VHS Ai conversion advice please - examples attached

Hi All,
Testing converting a VHS recording with Topaz AI, any advice on how to reduce the scrambled/wavy lines? I’m open to purchasing another product as well, some suggested neat video reduce noise in other posts.

Thanks for any advice and if you know the technical term for the wavy lines please feel free to list.

ezgif-2-594945bb94
ezgif-2-09e9f21a44

The wavy lines are interlacing. They’re going to be tough and you’ll need to do a lot of tinkering with settings, but try this to start:

  1. Set output resolution the same as input
  2. Turn on an enhancement and set Video type to Interlaced
  3. There are three options for Field order. Try them all to see which works best
  4. For interlacing as bad as yours, I seem to get the best results from the Iris model, and you will definitely need to use Relative to Auto or Manual and play with the sliders. But try the other models, too. Maybe you’ll get lucky.

And be prepared to have to live with imperfect results. Interlacing is like that sometimes.

Thanks so much gene-8240 for your advice, appreciate it. Will reply with results as may help others with similar requests for old VHS videos.

Probably not. I’ve never had the settings for one of those old vids work well on another one. That’s why so much of my suggestions consists of “try them all.”

That looks like it needs time-based correction (TBC) during capture.

If you have access to the original tapes and can re-digitize, then do so. There’s lots of advice out there from archivists that start with:

  1. Get a TBC. That should stop that horizontal scan wobble. You can get TBCs on ebay, or search the Goodwill stores for a prosumer VCR with a built-in TBC.
  2. Clean your VCR heads. Many folks open up their VCR and clean and even apply a tiny drop of light machine oil to the moving parts.
  3. Fast Forward the tapes through completely from start to finish a couple of times to clear off the flaked oxides. (you may need to clean your VCR heads again).
  4. If you have S-Video connections, use them in preference.
  5. Reseat analog A/V connectors to get a good connection on what may be tarnished A/V connectors.

That is going to go the furthest to reducing the instability on the horizontal scan. Those wobbles are not interlacing, they are a result of timing issues on the horizontal scan. Deinterlacing would come later.
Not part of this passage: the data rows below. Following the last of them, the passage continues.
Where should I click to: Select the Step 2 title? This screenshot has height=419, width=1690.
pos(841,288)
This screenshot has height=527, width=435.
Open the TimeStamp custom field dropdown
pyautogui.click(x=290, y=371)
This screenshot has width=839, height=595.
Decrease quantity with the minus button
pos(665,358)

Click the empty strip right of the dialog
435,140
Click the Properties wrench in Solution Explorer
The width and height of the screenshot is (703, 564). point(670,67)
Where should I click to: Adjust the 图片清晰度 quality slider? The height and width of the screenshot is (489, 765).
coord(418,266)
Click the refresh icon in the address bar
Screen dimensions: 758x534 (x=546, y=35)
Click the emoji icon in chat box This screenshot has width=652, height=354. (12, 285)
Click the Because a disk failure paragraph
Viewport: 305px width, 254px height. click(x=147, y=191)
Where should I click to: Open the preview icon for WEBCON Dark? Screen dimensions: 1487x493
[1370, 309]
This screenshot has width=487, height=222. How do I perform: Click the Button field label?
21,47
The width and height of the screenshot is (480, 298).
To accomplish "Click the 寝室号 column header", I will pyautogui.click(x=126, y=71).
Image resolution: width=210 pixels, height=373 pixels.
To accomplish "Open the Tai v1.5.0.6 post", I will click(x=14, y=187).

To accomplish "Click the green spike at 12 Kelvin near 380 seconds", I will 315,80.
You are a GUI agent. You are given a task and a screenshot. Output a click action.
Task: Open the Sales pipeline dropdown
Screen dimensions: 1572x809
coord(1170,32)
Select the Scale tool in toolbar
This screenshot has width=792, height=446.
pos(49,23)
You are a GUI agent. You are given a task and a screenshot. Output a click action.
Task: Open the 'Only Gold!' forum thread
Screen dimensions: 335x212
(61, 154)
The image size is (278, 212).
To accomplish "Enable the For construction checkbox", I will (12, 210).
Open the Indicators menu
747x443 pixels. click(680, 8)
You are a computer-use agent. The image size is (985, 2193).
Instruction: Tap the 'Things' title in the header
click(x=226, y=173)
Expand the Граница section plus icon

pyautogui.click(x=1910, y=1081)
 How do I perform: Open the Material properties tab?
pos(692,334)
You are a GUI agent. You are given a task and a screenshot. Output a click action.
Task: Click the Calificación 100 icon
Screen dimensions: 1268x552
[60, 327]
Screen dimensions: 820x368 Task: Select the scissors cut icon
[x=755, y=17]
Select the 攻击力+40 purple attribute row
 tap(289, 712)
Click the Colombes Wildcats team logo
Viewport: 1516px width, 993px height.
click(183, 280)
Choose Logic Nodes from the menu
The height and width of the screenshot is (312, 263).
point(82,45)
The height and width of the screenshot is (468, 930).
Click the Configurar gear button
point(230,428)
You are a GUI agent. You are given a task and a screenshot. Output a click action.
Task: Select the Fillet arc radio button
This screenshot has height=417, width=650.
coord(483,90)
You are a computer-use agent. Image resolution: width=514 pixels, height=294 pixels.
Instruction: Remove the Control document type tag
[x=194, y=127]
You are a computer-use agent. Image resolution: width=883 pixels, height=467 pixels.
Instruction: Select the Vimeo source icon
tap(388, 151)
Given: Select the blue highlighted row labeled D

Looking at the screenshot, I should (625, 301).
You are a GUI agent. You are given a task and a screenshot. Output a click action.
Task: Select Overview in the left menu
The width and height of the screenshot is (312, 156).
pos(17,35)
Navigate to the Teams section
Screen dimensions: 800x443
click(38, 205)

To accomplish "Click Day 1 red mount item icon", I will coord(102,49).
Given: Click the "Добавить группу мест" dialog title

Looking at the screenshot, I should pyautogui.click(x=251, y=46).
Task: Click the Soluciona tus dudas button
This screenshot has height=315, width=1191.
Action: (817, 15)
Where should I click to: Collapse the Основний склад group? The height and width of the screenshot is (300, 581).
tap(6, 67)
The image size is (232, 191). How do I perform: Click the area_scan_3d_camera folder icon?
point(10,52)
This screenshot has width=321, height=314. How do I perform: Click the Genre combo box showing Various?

For the brave, the current coolest project out there is GitHub - oyvindln/vhs-decode: Software defined VHS decoder - Fork (maybe temporary) of the ld-decode Laserdisc rf decoder, where you tap in behind the VHS head. It is a really nerdy hardware hack, but the folks on VHS-Decode and LD-Decode have started doing some amazing stuff stabilizing VHS through software techniques. It involves some hardware and a few steps, but it really is amazing what they are doing. This avoids the need for a TBC.

If you can’t be bothered with a TBC, send 'em off to be professionally digitized by a reputable firm.

Some folks who have stable clocks even do capture several passes (Multipass!) and overlay one pass over another at half intensity using a NLE tool.

Anyway, once you have a stable capture from either TBC or VHS-Decode, you are likely to need to:

  1. dedot filter (to remove dotcrawl + rainbow)
  2. deinterlace filter, which you can do with QTGMC (hard!), Topaz (easy) or another tool like FFmpeg
  3. denoise filter in the temporal chroma plane using something like hqdn3d or Neat Video. VHS captures benefit from a heavier temporal chroma denoise, and a lighter temporal luma denoise. Avoid spacial denoisers unless you really, really know that you need one - overuse can lead to blur.

With a source like that, there’s a whole bunch of pre-work that would need to be done before TVAI. Once you have a stable source (from either TBC or VHS-Decode), you are probably only going to be able to get away with a 1x enhance, maybe 2x at a stretch.

There is lots of better advice out there of the forums than mine, but I hope this gives you some pointers for background research.

Search terms:

  • time based correction (TBC)
  • cleaning VHS
  • VHS-Decode
  • temporal chroma noise (esp Neat Video)
  • dotcrawl & rainbows (dedot)
3 Likes

Thanks so much a-cli-user for providing your suggestion and this information. Didn’t know it was horizontal scan wobble. I unfortunately don’t have access to the VHS tapes. Will research online for any advice if one doesn’t have original tape. Appreciate your time.

I second on the TBC.
Great and important advice when it comes to VHS tapes.